Exercice >> Prolongez l'extrait sur la diversité des langues du monde en reprenant juste après sa dernière phrase.

Extrait choisi >>
——————

Voici un ouvrage de divulgation très abordable qui survole certains aspects de la multiplicité linguistique dans le monde, en gardant comme fil d'Ariane la sociolinguistique et les politiques linguistiques en œuvre dans le plurilinguisme. La problématique de la disparition des idiomes apparaît fréquemment en filigrane aussi.
Il se compose des douze chapitres suivants, dont je vais évoquer principalement les quelques connaissances ou anecdotes qui m'étaient inconnues :
- Chapitre I : « Aux origines des langues », où il est question des conditions physiologiques nécessaires à l'apparition de la capacité de langage (bipédie, masse cérébrale, cavité laryngée) non suffisantes en l'absence d'une organisation sociale idoine à la communication ; une certaine place est également réservée à quelques mythes sur l'origine des langues autres que le mythe biblique – j'ai adoré le mythe berbère d'après lequel l'incommunicabilité des hommes entre eux et avec les objets aurait apparu suite au pet d'une femme...
- Ch II : « Une mosaïque de langues... », sur la manière dont on regroupe les langues en familles et sur le fait que ces regroupements sont éventuellement contestables ; il est aussi question de l'inégale distribution des multiples langues sur les cinq continents.
- Ch III : « … et une mosaïque d'écritures », où j'apprends l'hypothèse de Leroi-Gourhan selon laquelle les mains négatives de l'époque entre 30000 et 20000 avant J-C. retrouvées sur les parois des grottes (dites « mains mutilées » à cause des phalanges repliées) pourraient constituer le premier système d'écriture. J'ignorais aussi le « Codex Mendoza », document aztèque qui atteste un système d'écriture d'un troisième type, différent à la fois des alphabets et des idéogrammes, mais à plusieurs égards archétype de la bédé (en plus complexe).

——————

Section des données >>

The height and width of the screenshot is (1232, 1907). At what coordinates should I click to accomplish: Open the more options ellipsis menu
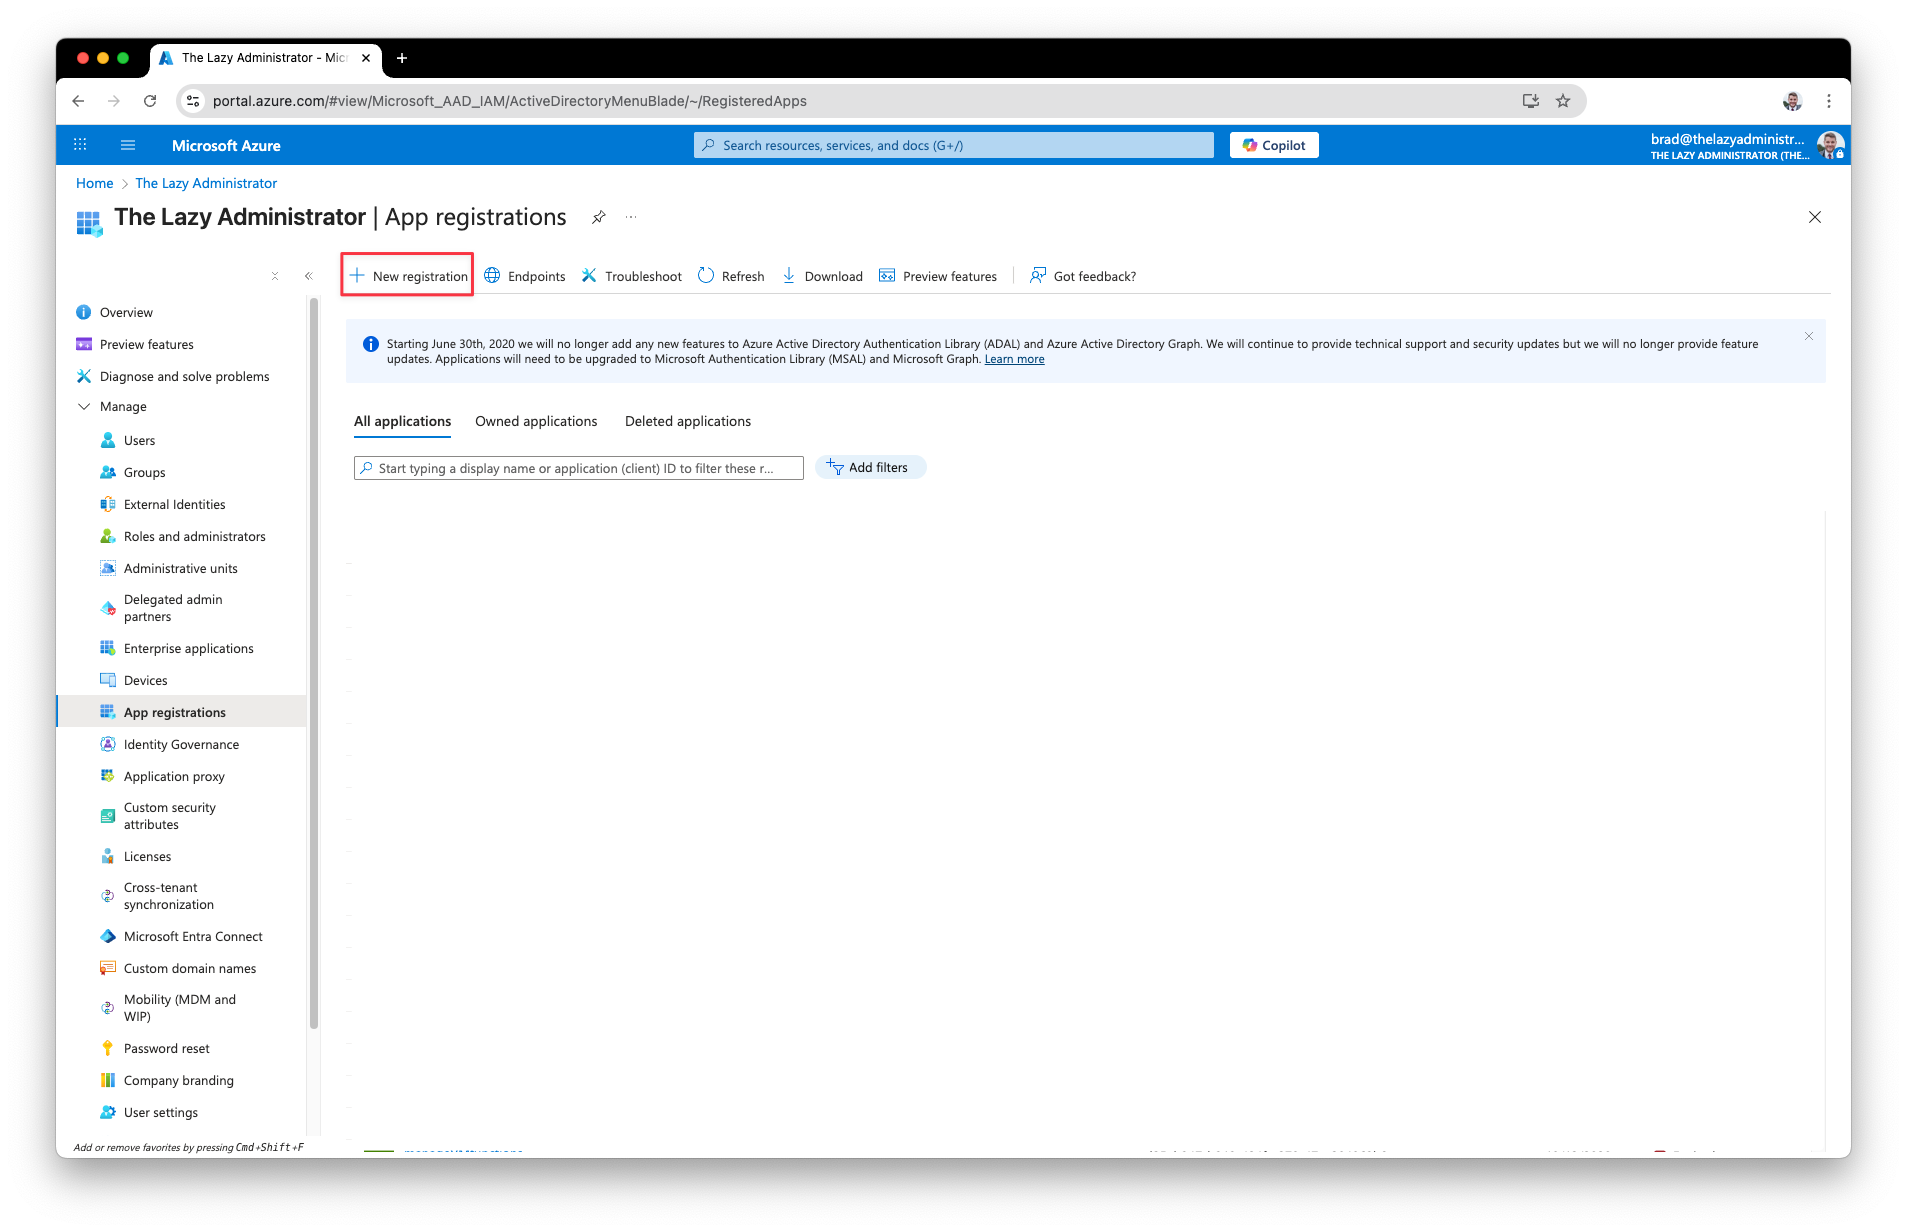click(631, 217)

——————

Réponse >>
- Ch IV : « Les mots voyageurs », sur les emprunts, en particulier en relation avec les rapports de force entre les langues ; cas d'étude : l'@.
- Ch V : « Le plurilinguisme et les conflits linguistiques », avec quelques cas tirés de l'Antiquité – mais étonnement pas le cas de plurilinguisme pacifique de l'Empire romain - ; sur la grande constante de « la ville, révélateur du plurilinguisme », sur les langues véhiculaires, « lingua franca », sabir, etc. et les rapports biunivoques entre conflits politiques et plurilinguisme.
- Ch VI : « L'expansion des langues et leur acclimatation » : je retiens en particulier quelques exemples d'acclimatation du français dans différents pays de la francophonie : « essencerie » pour « station-service » au Sénégal, « aller au fleuve » pour « faire ses besoins » en Centrafrique, « deuxième bureau » pour « maîtresse » au Congo, « communiste » pour « personne malhonnête » (!) au Rwanda...
- Ch VII : « Noms de lieux ! » sur certains toponymes récurrents.
- Ch VIII : « La traduction », sur l'évolution de la notion de « fidélité », sur l'importance de la traduction dans l'histoire des sciences, sur l'adaptation des chansons, sur la traduction automatique, sur les politiques de traduction.
- Ch IX : « La variation et le changement », deux aspects de la dynamique des langues.
- Ch X : « Jouer avec les mots » : contrepèteries, virelangues, lapsus.
- Ch XI : « Les politiques linguistiques » : en particulier standardisation, réformes du turc, du norvégien, de l'indonésien, anti-utopie orwellienne, politiques visant à modifier le statut international des langues.
- Ch XII : « Chronique de morts annoncées ? », sur la question du seuil de danger de survie d'une langue, et sur une vision (pour une fois) étonnement positive de la tendance d'Internet à résorber et compenser ses propres inégalités linguistiques.
Cit. drôle en lingua franca du début du XVIIe siècle (ex. Diego de Haedo – Valladolid, 1612) :
« Mirar cane como hazer malato, mirar como mi estar barbero bono, y saber curar, si estar malato, y correr bono. Si cane dezir doler cabeça, tener febre, no poder trabajar, mi saber como curar, a Fé de Dios abrusar vivo ; trabajar, no parlar que estar malato. »
« Regarde, chien, comme tu fais le malade. Vois comme je suis un bon médecin et comme je sais soigner. Si tu es malade, tu courras bien. Chien, si tu dis que tu as mal à la tête, que tu as de la fièvre et que tu ne peux pas travailler, je sais comment te soigner, par la foi de Dieu je te brûle vif. Travaille, ne dis pas que tu es malade. » (p. 143)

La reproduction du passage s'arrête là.